Son cinéma, empreint de tension, d’effroi, de mystère est d’abord un cinéma de la poursuite, où les héros, perdus, déroutés, se lancent dans une fuite en avant pour se soustraire à la justice – Marion dans Psychose -, à leur passé – Marnie ou le héros de Vertigo -, ou encore à des ennemis kafkaiens comme dans La Mort aux trousses.

Ce n’est pas tant l’objet, la cause de la fuite qui importent (l’argent volé dans Psychose), mais ses conséquences, véritables toiles d’araignées où les personnages viendront se faire prendre, parfois à la suite d’un événement anodin comme la rencontre avec Bruno Anthony dans L’inconnu du Nord Express.

 

 

C’est aussi un cinéma de la perfection technique et de la maîtrise narrative, poussant au plus loin les mécanismes implacables du suspense : flashbacks, sens du huis clos (La Corde), véritable inventeur comme son fameux travelling inversé (effet consistant à faire un zoom avant sur un travelling arrière ou le contraire) utilisé pour la première fois dans Vertigo, mais aussi par la suite dans Psychose, Fenêtre sur cour (…) et créant instantanément une impression de malaise, de vertige.

Nous pouvons également citer Le crime était presque parfait, tourné en 3D, très en vogue dans les années 50, et qui nécessitait l’usage de lunettes polarisantes.

Malheureusement à l’époque, seule la ville de Saint Louis le projeta en relief. Désormais, cette version fait le bonheur des festivaliers et autres amateurs de rétrospectives.

 

 

La musique, un personnage à part entière…

Comment parler du maître sans évoquer sa collaboration avec Bernard Hermann qui débuta en 1955 avec La main au collet. (figure plus tard du nouvel Hollywood qui envouta le monde entier avec son jazz symphonique dans Taxi Driver de Scorcese).  

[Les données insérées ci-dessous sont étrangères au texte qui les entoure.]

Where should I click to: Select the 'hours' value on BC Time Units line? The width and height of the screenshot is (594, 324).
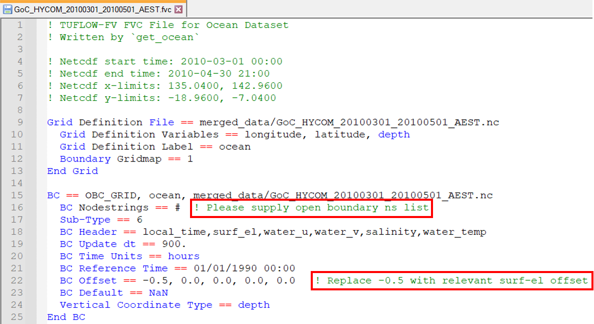point(183,256)
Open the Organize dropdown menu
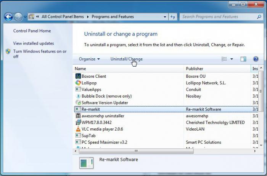267x176 pixels. coord(89,59)
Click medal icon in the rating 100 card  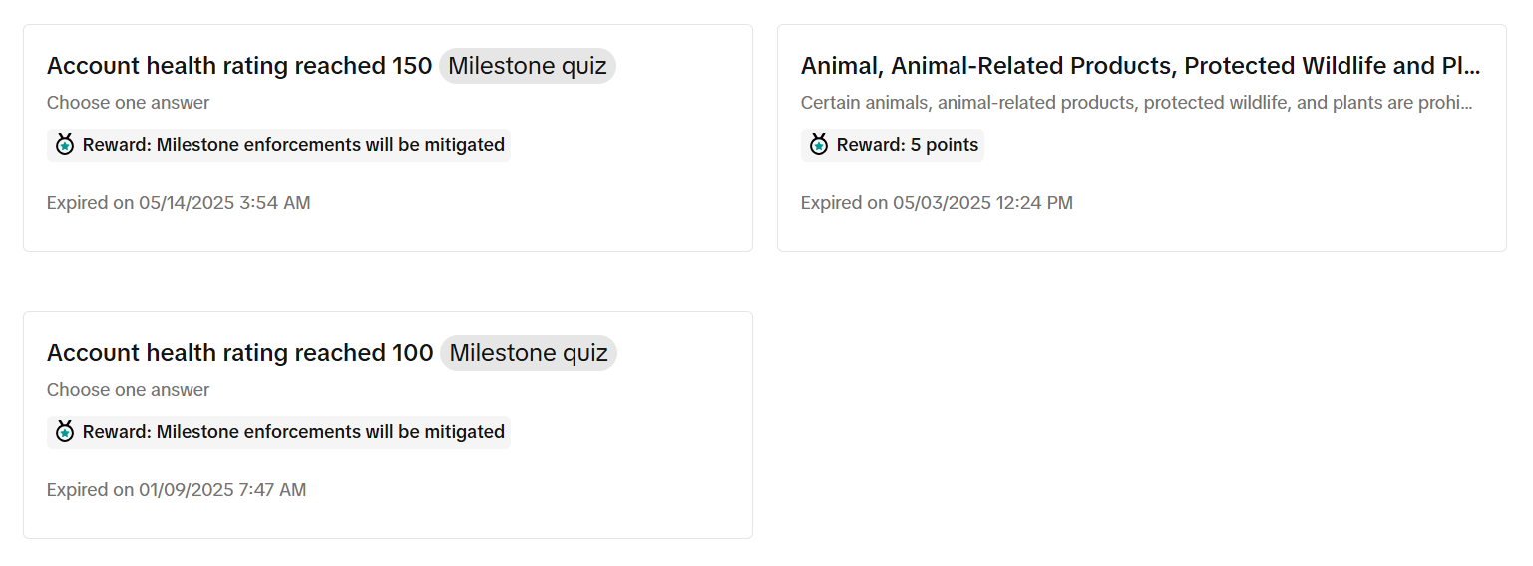(x=65, y=432)
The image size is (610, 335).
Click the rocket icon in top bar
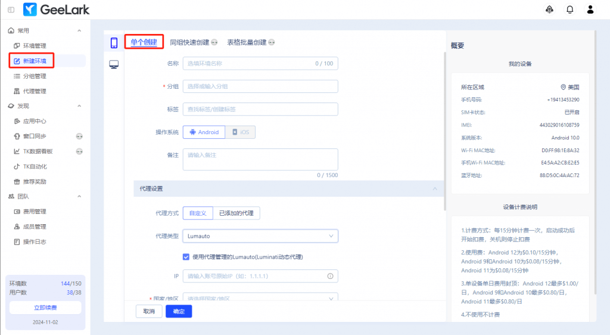549,10
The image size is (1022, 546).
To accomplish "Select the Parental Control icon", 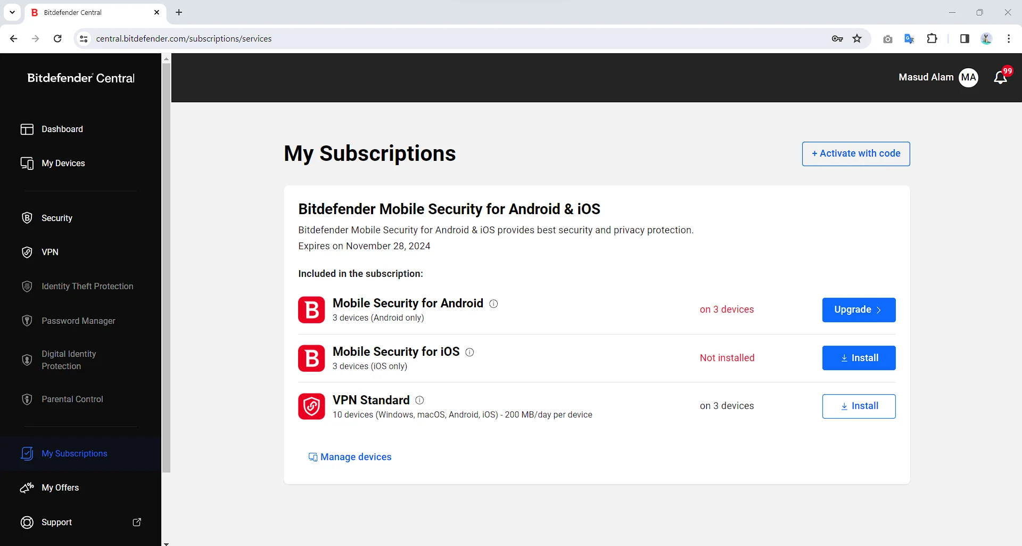I will click(x=27, y=399).
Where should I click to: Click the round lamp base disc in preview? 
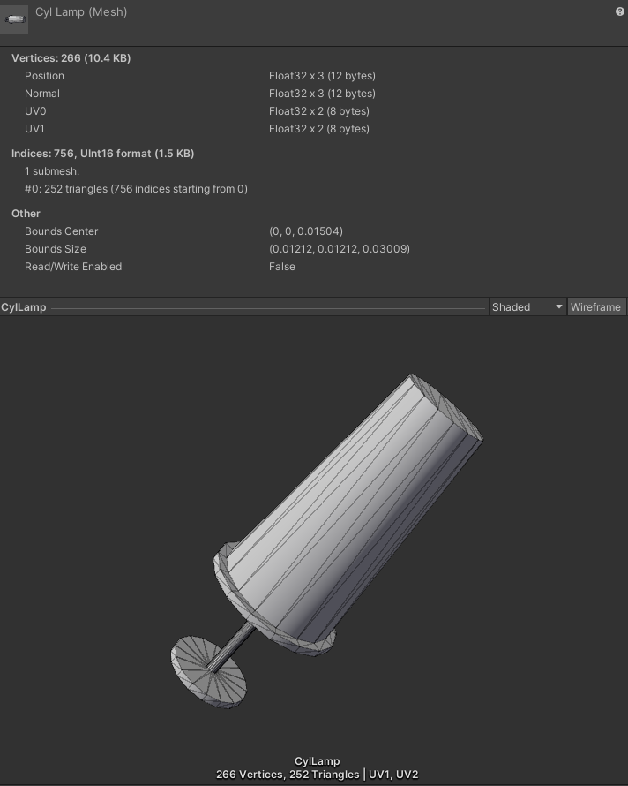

Revoir en particulier L’homme qui en savait trop, avec son final centré autour du fameux coup de cymbales en plein concert, devant couvrir la détonation d’un assassinat, Psychose dont la variation minimaliste de cordes nous hante toujours ou encore Les oiseaux, film dont il ne supervisa pas la musique, mais le silence ! 

 


 

« Il n’y a pas de meilleure amie qu’une mère » – Norman Bates

C’est enfin un cinéma des névroses, volontiers voyeuriste (Fenêtre sur cour), et très marqué par Freud et la psychanalyse : Pas de printemps pour Marnie, La Maison du Docteur Edwardes, Les Oiseaux, sans oublier le terrifiant Psychose

Un cinéma pouvant être cruel avec les femmes, fantasmées en blondes glaciales et inaccessibles.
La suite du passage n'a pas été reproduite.